Please limit your inquiry to questions about orthodontics (braces) and children's dentistry. I am both an Orthodontist and a Pediatric Dentist, having been trained in both of these dental specialty fields. Orthodontics is the dental specialty that treats problems of tooth, bite and jaw alignment using braces and removable appliances. Pediatric Dentistry is the dental specialty also known as dentistry for children, which deals specifically with the dental problems of this special age group from infants to adolescents. I am also experienced in Forensic Dentistry, the application of dentistry to law enforcement and identification using dental records.

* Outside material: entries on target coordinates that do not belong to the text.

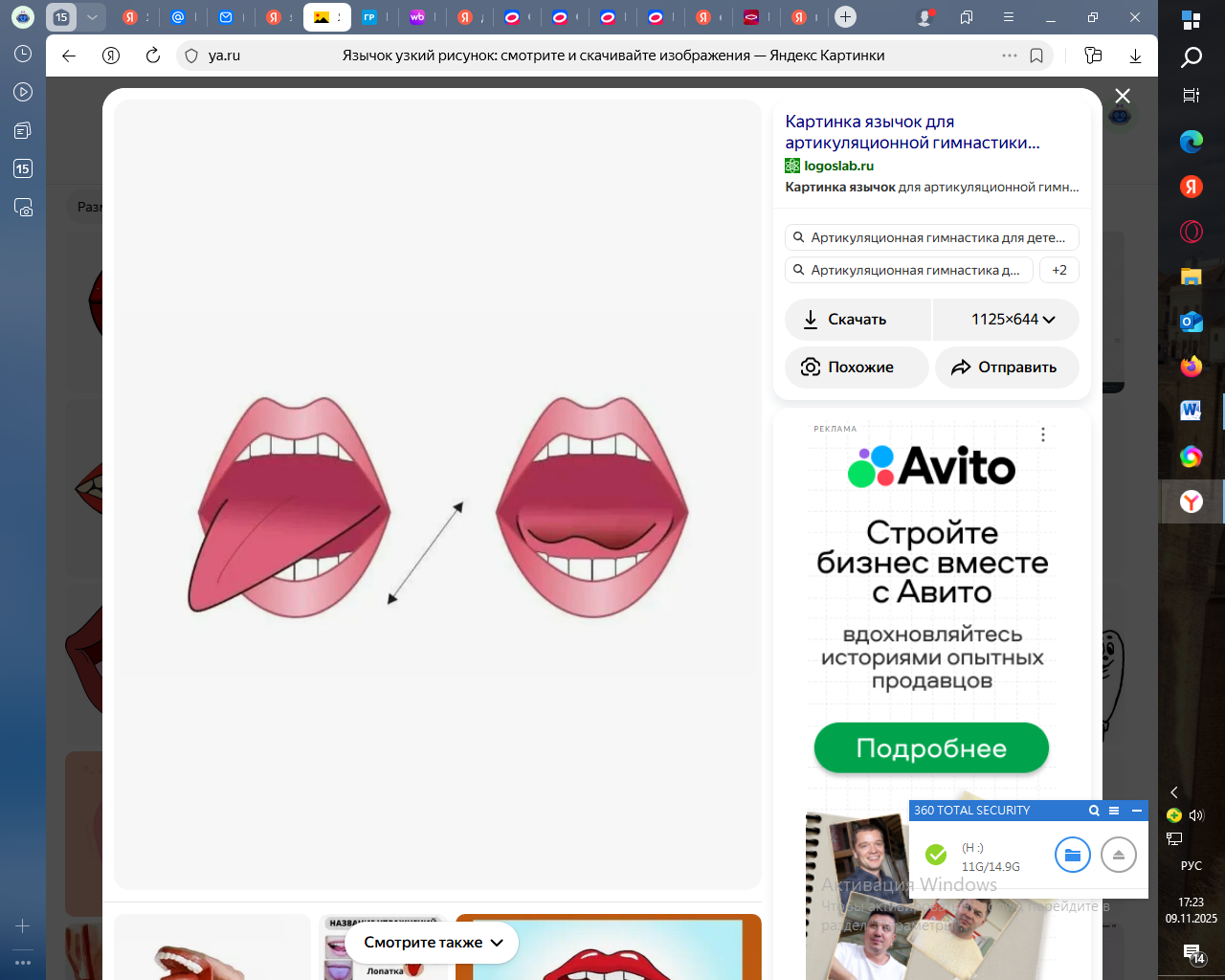Expand the 1125×644 image size dropdown
Image resolution: width=1225 pixels, height=980 pixels.
pos(1012,320)
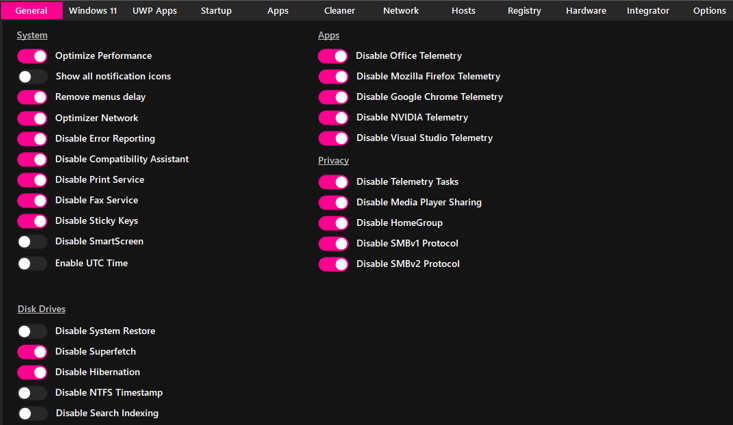The width and height of the screenshot is (733, 425).
Task: Toggle Optimize Performance switch
Action: tap(32, 56)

I have been in the private practice of orthodontics and pediatric dentistry for over 20 years. Prior to that I served for three years on the Cleft Palate and Cranio-facial Reconstruction team at Children''s Hospital of Philadelphia and was an Assistant Professor of Dentistry at University of Pennsylvania School of Dental Medicine. I also served as a dentist in the U.S.Air Force, stationed at Andrews AFB in Washington, DC.

I am a Fellow in the American Academy of Pediatric Dentistry, and a member of the American Association of Orthodontics, as well as a member of the American Dental Association and the Dental Society of the State of New York.

I received my BA in Biology from Frankin & Marshall College in 1969, and my dental degree from University of Pennsylvania School of Dental Medicine in 1973. In 1978 I received both my Certificate in Orthodontics from University of Pennsylvania School of Dental Medicine, and my Certificate in Pediatric Dentistry from Children''s Hospital of Philadelphia after completing a three year Teaching Fellowship in Orthodontics and Pediatric Dentistry in 1978.